Many of us have experienced the unpleasant “middle-of-the-night waking”. Even though you
may be able to fall asleep quickly, you’ll wake up in the middle of the night with difficulty
falling back asleep. These episodes can leave you groggy in the morning.
What exactly causes this phenomenon? And how can we prevent it?
How much sleep do you need?
You may have heard that the average adult needs between seven and nine hours of sleep per
night. This is true, but only to a certain extent. While research shows that most adults need
somewhere in this range, some people require more or less sleep than others to feel their
best. Several factors influence the amount of sleep you need:
• Your age—As we get older, we tend to need less sleep than when we were younger.
• Your lifestyle and diet—If you lead an inactive lifestyle or eat an unhealthy diet with
lots of sugar and processed foods, you’re more likely to have trouble falling asleep at
night.
• Stress—Stress can keep us up at night because it makes our bodies produce adrenaline
instead of melatonin (the chemical responsible for making us sleepy).
What are the signs of poor-quality sleep?
Below are some of the common signs of poor-quality sleep:
• Trouble falling asleep
• Waking up frequently during the night
• Waking up too early or not feeling well-rested in the morning
• Feeling tired and sleepy during the day, even after a full night’s sleep. This can result in
difficulty concentrating, memory problems, or stress management issues.
What causes interrupted sleep?
• Stress. Stress can have a major impact on your sleep. It’s common for people to
experience disrupted sleep when they are stressed out.
• Work. If you’re working long hours or over-extended at work, it can take effort to get
the rest you need at night. This is especially true if your job involves night shifts or
early morning commutes that make falling asleep later in the day difficult.
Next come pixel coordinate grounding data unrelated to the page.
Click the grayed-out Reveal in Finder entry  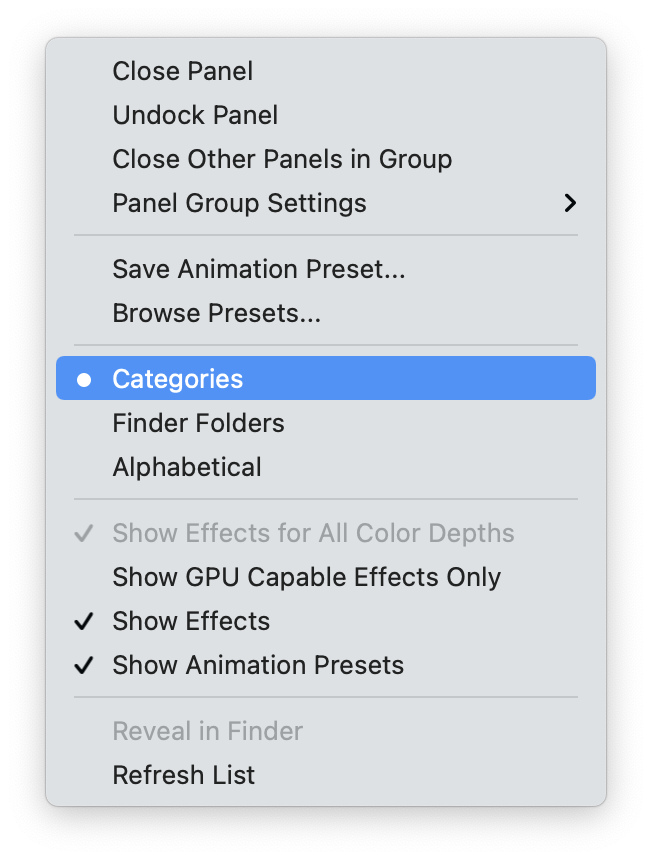point(207,731)
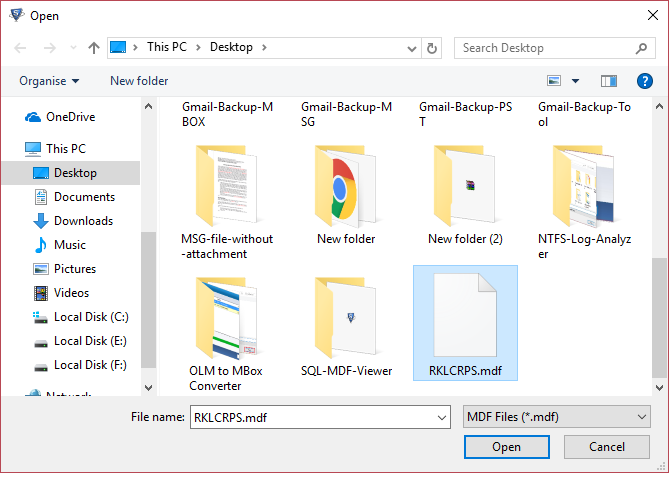Expand the address bar path dropdown

(411, 47)
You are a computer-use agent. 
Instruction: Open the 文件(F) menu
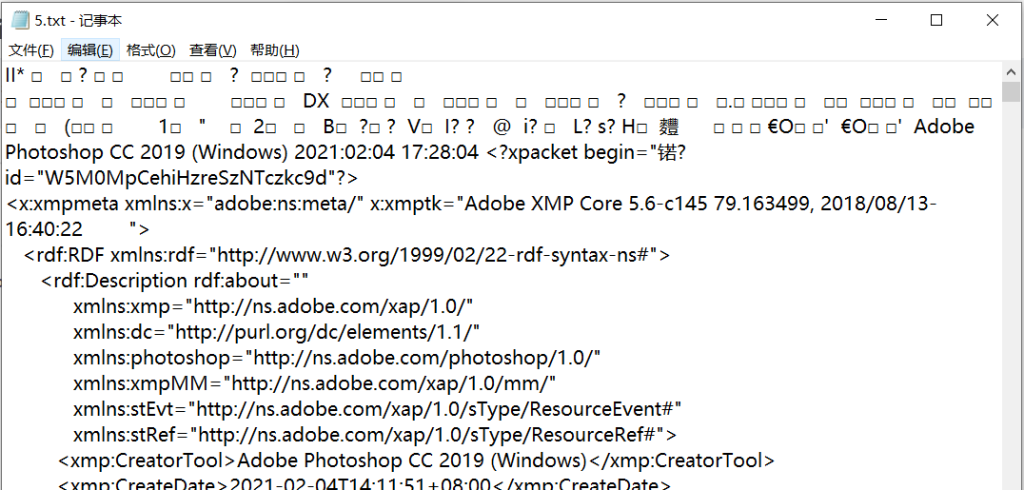point(31,51)
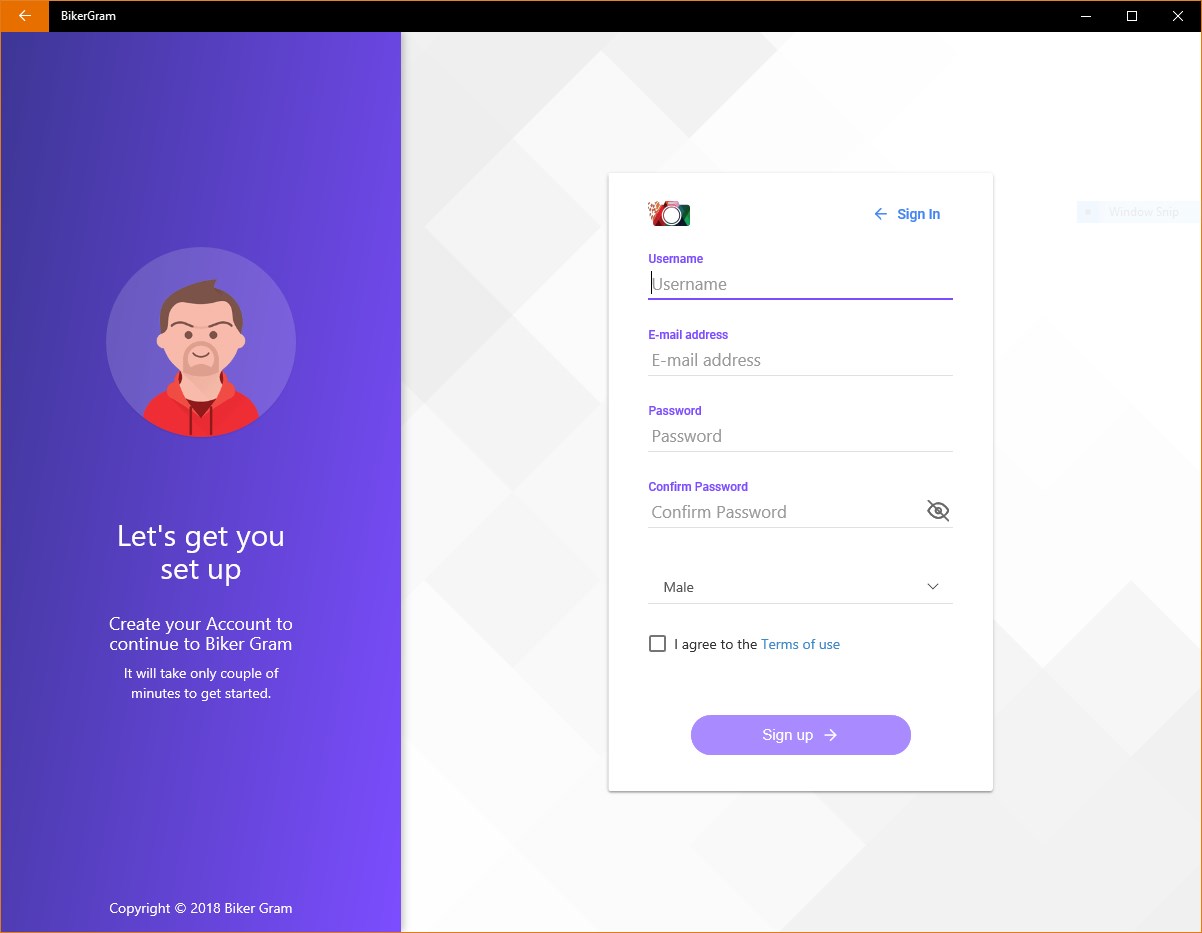Open the Male gender combo box
The image size is (1202, 933).
pos(800,587)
• Mattress. Many people underestimate how much a mattress impacts your sleep. Look
out for the following signs that your mattress could be the culprit:
• Your mattress is more than eight years old
• Your mattress squeaks and there are lumps and pumps on the mattress
• You have a “taco bed” – when you seem to roll into the middle of the bed
• You get a better sleep when you crash on the couch or in your child’s bed
• You wake up with aches and pains
If you think your mattress might be causing you to wake up tired, use our handy
Mattress Selector tool to find the best Sealy for you. Simply answer a few questions
about your sleep style, and we will make a recommendation. Click here to get started.
How can you improve your sleep?
• Make sure your bedroom is dark and quiet. If you live in a noisy area, consider
investing in a white noise machine or sound masking device to help block outside
noise.
• Don’t drink caffeine or alcohol within six hours of bedtime (this includes chocolate).
They can interfere with sleep by keeping you awake longer than necessary!
• Avoid napping during the day—it can make it harder to fall asleep at night when it’s
time for bed!
• Avoid eating heavy meals right before bedtime. Try not to eat for at least two hours
before going to sleep so that your body has time to digest food properly without
upsetting its natural rhythm of restfulness.
• Don’t exercise right before going to sleep—it will increase body temperature and heart
rate, which might keep you from getting enough restful REM cycles needed for true
relaxation and rejuvenation during this critical part of our biological cycle known as
circadian rhythm (which controls many other essential functions such as blood
pressure).
• Create a calming bedtime routine. This could involve gentle stretching, a long bath,
or reading. Avoid looking at screens at least an hour before bedtime.
Good sleep is essential for good health
Sleep is as important to your health as food and water. It’s when the body repairs itself,
replenishes nutrients, builds muscle mass, and strengthens the immune system to fight
disease. The brain processes information and consolidates memories while you sleep. When
we don’t get enough of it, our bodies cannot function at their best.